Lakes and forests as long as the eye can see. The long stretches of Finnish Lapland express slow, cool calm.
«This is want they want», Sanna Kärkkäinen says to the Barents Observer. «The pure and clean nature and the authenticity of the place».
«This has really become trendy and hot among global tourists», she underlines. «And then it is the fact that this is really a safe place.»
Kärkkäinen is Managing Director at Visit Rovaniemi, the local tourism office in northern Finland. She smiles and has good reason. Never before have this many tourists visited Finnish Lapland, the Arctic part of the Nordic country.
Alone in February, the growth in tourist visits to Rovaniemi, the regional capital, amounted to 14 percent year-on-year. In the first two months of the year, almost 108,000 tourists visited the place. And the trend is the same for the whole region.
France represents the quickest-growing market, followed by China and Isreal. A string of other countries follow suit, among them even Australia and the USA.
Meanwhile, Russia, which previously was the by far biggest market for the Lapland tourism industry is quickly losing ground. As the ruble has plummeted and the Russian economy weakened, the number of Russians visiting the Finnish resorts have dropped dramatically.
Russians are now the third biggest tourist group in the area. And the drop in Russians continue.
«It is a great pity that the Russians are not traveling that much anymore. I truly and honestly hope they will return, and there will always be place for them», Kärkkäinen says.
The Finnish tourism industry feared the effects of the declining Russian economy. However, that fear was soon overcome. The declining number of Russians opened up space for new groups.
«If it was not for that, we would not have had so many Chinese here», the tourism director says.
The new boom in regional tourism is well assisted by the well-developed Asian routes operated by Finnair, as well as good marketing.
Finnish Lapland has much on offer.

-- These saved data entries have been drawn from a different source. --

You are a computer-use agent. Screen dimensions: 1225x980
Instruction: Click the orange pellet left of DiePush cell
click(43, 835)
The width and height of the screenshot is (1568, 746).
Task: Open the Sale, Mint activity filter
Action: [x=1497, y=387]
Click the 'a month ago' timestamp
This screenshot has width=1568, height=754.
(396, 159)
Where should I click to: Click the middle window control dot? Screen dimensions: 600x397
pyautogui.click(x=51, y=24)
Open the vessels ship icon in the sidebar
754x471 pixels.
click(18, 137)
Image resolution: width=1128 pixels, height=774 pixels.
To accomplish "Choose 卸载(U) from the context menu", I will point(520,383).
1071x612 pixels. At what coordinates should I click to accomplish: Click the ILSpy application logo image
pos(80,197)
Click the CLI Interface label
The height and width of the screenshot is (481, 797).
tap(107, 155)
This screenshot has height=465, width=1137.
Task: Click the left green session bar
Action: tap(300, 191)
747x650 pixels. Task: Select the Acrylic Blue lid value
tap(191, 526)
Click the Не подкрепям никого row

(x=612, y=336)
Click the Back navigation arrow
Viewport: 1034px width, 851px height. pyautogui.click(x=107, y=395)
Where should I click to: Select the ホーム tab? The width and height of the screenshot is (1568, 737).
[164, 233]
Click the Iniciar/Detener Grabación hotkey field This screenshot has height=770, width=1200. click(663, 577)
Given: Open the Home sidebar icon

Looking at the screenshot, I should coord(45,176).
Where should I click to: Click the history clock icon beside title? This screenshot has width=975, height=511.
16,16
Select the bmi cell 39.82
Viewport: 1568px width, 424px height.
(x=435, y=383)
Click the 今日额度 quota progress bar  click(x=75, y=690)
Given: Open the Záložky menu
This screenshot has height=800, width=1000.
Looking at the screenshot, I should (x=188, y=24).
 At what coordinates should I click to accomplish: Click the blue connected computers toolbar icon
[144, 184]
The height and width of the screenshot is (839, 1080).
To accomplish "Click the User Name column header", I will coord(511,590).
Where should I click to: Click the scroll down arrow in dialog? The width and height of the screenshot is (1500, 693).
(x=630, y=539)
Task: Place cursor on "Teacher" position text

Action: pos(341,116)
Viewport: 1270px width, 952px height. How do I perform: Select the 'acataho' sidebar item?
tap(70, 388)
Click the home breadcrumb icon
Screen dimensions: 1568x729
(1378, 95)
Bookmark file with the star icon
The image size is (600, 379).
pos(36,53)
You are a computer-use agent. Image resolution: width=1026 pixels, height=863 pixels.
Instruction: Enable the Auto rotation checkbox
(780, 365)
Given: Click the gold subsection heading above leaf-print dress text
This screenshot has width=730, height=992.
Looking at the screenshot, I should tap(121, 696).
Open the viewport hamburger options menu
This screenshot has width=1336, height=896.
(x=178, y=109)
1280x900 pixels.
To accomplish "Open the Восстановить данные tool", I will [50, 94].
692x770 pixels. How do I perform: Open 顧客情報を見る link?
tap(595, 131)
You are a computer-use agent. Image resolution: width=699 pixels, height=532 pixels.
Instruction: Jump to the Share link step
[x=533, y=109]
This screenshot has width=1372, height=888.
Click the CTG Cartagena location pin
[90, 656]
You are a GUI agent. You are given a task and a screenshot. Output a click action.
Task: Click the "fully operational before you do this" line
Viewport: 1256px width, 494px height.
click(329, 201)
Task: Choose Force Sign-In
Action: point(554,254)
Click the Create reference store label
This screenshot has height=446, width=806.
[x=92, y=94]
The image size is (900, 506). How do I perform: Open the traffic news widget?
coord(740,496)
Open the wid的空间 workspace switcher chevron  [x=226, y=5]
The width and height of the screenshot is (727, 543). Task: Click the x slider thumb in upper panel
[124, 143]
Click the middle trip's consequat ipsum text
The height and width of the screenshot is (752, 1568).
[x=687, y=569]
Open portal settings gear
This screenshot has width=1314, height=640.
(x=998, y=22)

Not only has the region pure and clean nature, northern lights and winter landscapes with snow. Lapland also offers smooth slopes for skiing, a number of fancy resorts and a well-developed infrastructure. And then, of course, they have Santa and his reindeers. The Santa Village, as well as the many other Santa facilities in the area, attract thousands.
And more attractions are coming up. The next big thing coming up might be the clear Arctic summer and the midnight sun, Kärkkäinen says.